ヨーロッパ横断鉄道旅行-第5弾(プラハ→ベルリン)(3)

ピルスナー
ビール!ビール!!ビール!!!

 プルゼニュ駅から歩いてラブザ川を渡り、プルゼニュの旧市街に入る。旧市街の中心には共和国広場があり、広場の中心にはチェコで最も高いという聖バルトロミェイ教会の高い塔が聳え、その脇には噴水のオブジェ(?)がいくつも置かれている。市庁舎もこの広場に面している。
 そういう意味で、このプルゼニュの町でも他の町と同様に古き良き街並みを散策することができる。

 だが、私には街を散策したり聖バルトロミェイ教会の塔に登るのを諦めてでも、行かねばならないところがあったのだ。

 旧市街の北東のはずれにたたずむ小さな建物、ここはかつてビールが作られていた家であり、現在ではビール醸造博物館となっている。15世紀にはビール作りを始めていたというこの建物の中には、かつてビール作りが家内制工業であった時代の様々な道具が展示されている。また、ここの地下室には雪や氷を運び込んでビールの貯蔵庫としていた。今でも展示用に氷が置かれていて、とてもひんやりする。
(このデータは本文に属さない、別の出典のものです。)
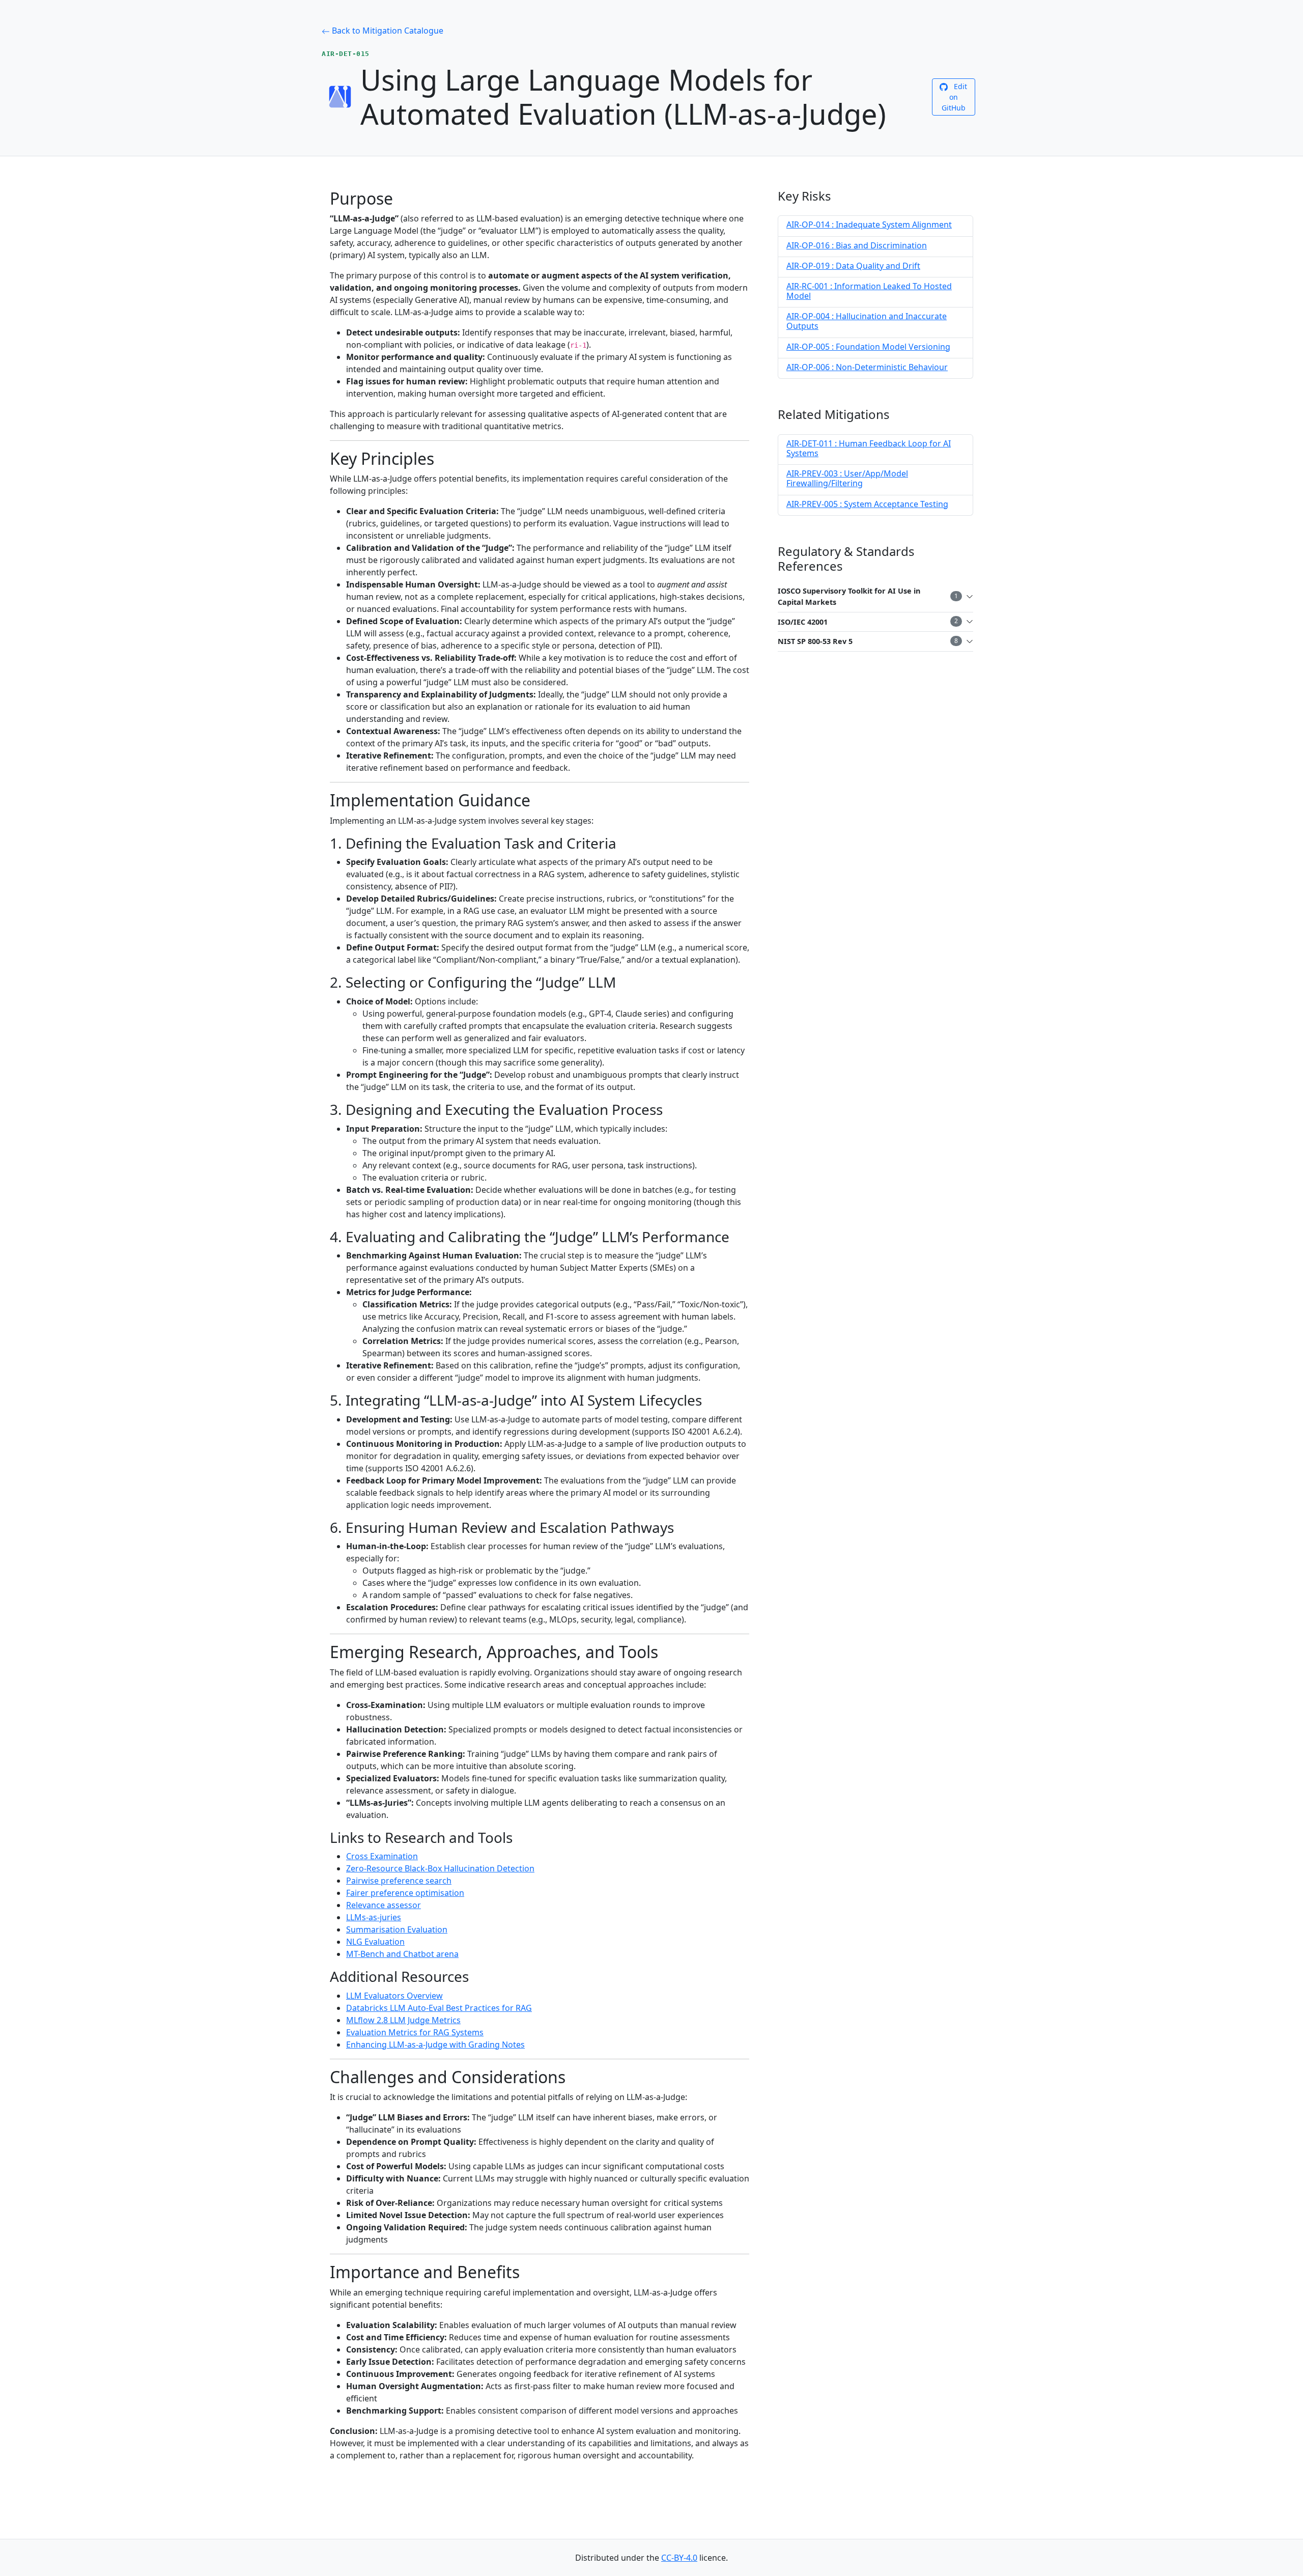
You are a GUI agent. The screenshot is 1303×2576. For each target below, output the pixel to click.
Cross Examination (382, 1856)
 かつてのビール作りを見たのなら、今度は現代のビール作りを見ねばなるまい。
 旧市街を出て広い通りを進み、再びラブザ川を渡ると、巨大な工場が現れる。ここがピルスナー・ウルケル(これはドイツ語読み、チェコ語ではプルゼニュスキー・プラズドロイだそうだ)の工場だ。入口の門こそ何やら歴史的建造物のように見えるが(実際、この門は19世紀に建てられている)、一歩中に入ると、広大な敷地の中に煙突の聳える建物がいくつも並んでいて、まさしく現代の工場なのである。
 入口のすぐ側にはビジターセンターがあり、ここから工場見学ツアーに参加する。

 まず、入口からまっすぐに伸びる道路を奥に行くと、かつてビールを輸送していたSLが展示されている。ここまでは言わば観光ゾーンであり、誰でも入れるが、ここから先が本当の工場で、見学ツアー以外には入ることができない。私達は専用バスに乗って工場の中に入る。工場の中では、ビン詰めのライン巨大な焙煎機(焙煎された麦芽は、このビールのうまさの重要なポイントだ)や麦・ホップの展示などビール製造に関わる様々な要素を見ることができる。
 見学の最後には地下のビール貯蔵庫に行く。ここはビール醸造博物館と比べて広さでは桁違いだが、原理は全く同じである。既に外では長袖が暑い時期になっていたのだが、ここでは何か羽織らないと寒いくらいである。
 ずらりと並ぶビール樽。上は白い泡で覆われているではないか。
 この後、別の樽に案内され、何とそこから直接ついだビールを試飲することができたのである。しかもこの量で(写真参照)。

 見学が終わった後、工場内のレストランで昼食をとる。食事のお供は、もちろんピルスナーだ。